▶ **Exercises to complete**
- A) Extract the stretch from "President George W." through "the letter said." in the passage on PEPFAR funding.
- B) Continue the passage on PEPFAR funding, starting after its final sentence.

▶ **Selected extract**
=======
They specifically ask that the government continue to fund the President's Emergency Plan for AIDS Relief, known as PEPFAR, and the Global Fund to at least current levels.

President George W. Bush launched PEPFAR in 2003 as a way to deal with the HIV and AIDS pandemic. The Global Fund to Fight AIDS, Tuberculosis and Malaria is a Geneva-based organization aimed at fighting the diseases throughout the world.

In a "skinny budget" unveiled in May, dubbed skinny because of the cuts it proposed, the Trump administration said it wanted to cut the programs by 17 percent, from $4.6 billion in the current budget to $3.8 billion.

Reducing the funding "would diminish the progress we have made," the letter said.

"Despite enormous gains, millions of lives still hang in the balance," it said. "This also extends to 16 million children who have lost one or both parents due to AIDS-related illnesses, and millions more children who are vulnerable because the disease has contributed to malnutrition, cognitive delays, stunting, lack of education or poor physical or mental health."
=======
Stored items

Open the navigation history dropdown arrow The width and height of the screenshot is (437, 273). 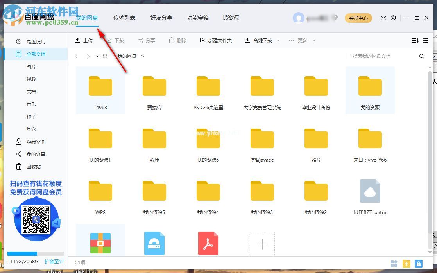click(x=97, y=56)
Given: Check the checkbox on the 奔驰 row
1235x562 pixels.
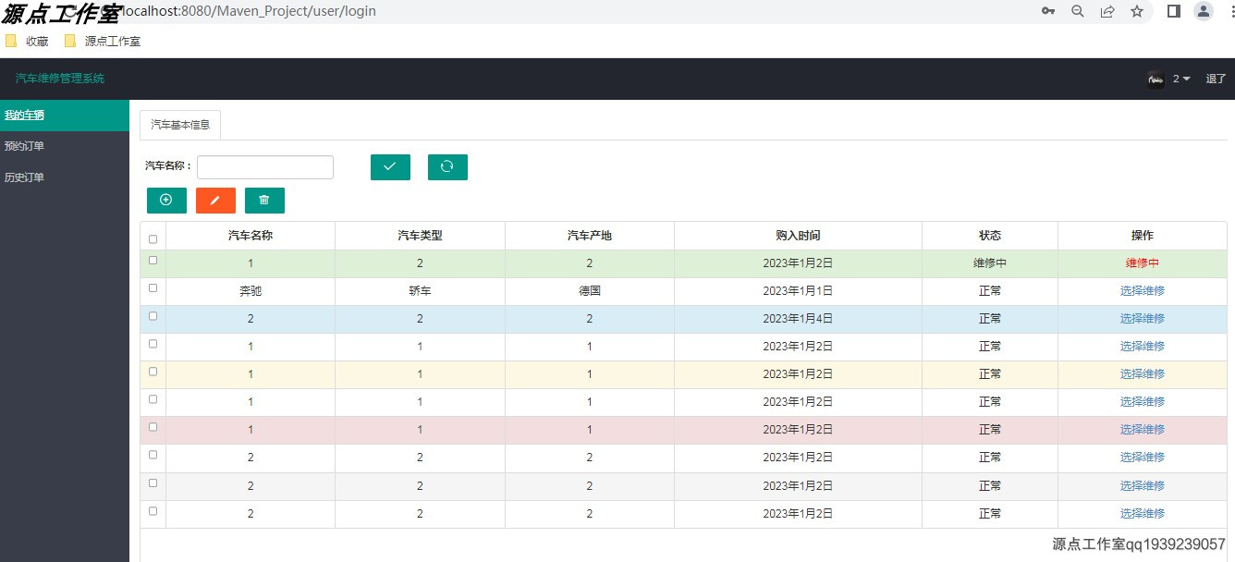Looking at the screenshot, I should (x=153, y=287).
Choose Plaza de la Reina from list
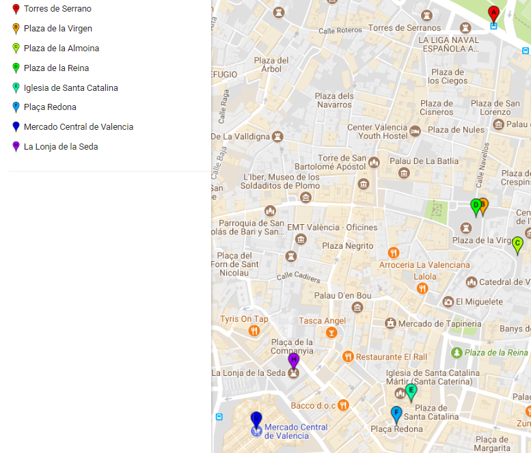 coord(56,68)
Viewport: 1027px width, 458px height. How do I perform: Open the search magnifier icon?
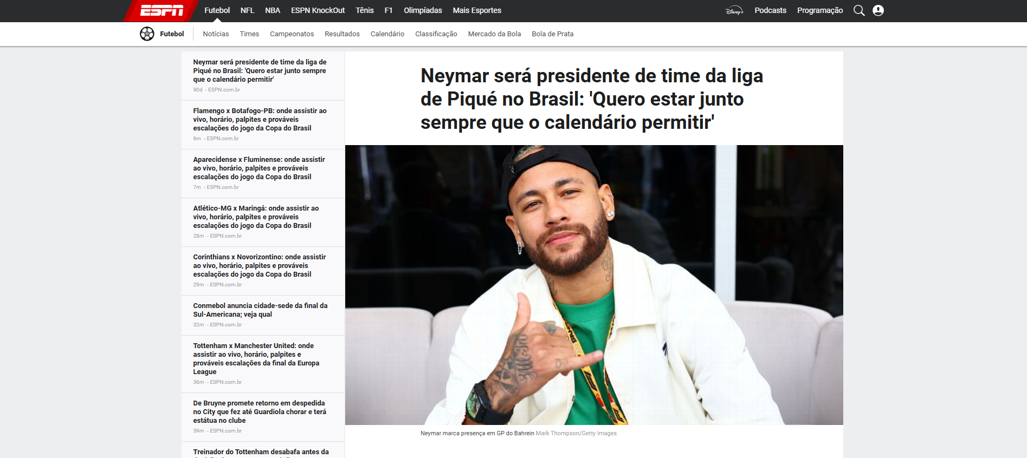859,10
=======
▶ **Task-by-task outputs**
- A)
President George W. Bush launched PEPFAR in 2003 as a way to deal with the HIV and AIDS pandemic. The Global Fund to Fight AIDS, Tuberculosis and Malaria is a Geneva-based organization aimed at fighting the diseases throughout the world.

In a "skinny budget" unveiled in May, dubbed skinny because of the cuts it proposed, the Trump administration said it wanted to cut the programs by 17 percent, from $4.6 billion in the current budget to $3.8 billion.

Reducing the funding "would diminish the progress we have made," the letter said.

- B)
Thanks to such programs, about 21 million people around the world have access to treatment, and officials have seen a reduction of 56 percent in new infections in children in Eastern and Southern Africa and a 47 percent reduction worldwide, the letter says.

"Cutting back on our investment will translate to millions of lives lost, unimaginable suffering and billions more dollars in expense and lost economic growth," the letter says.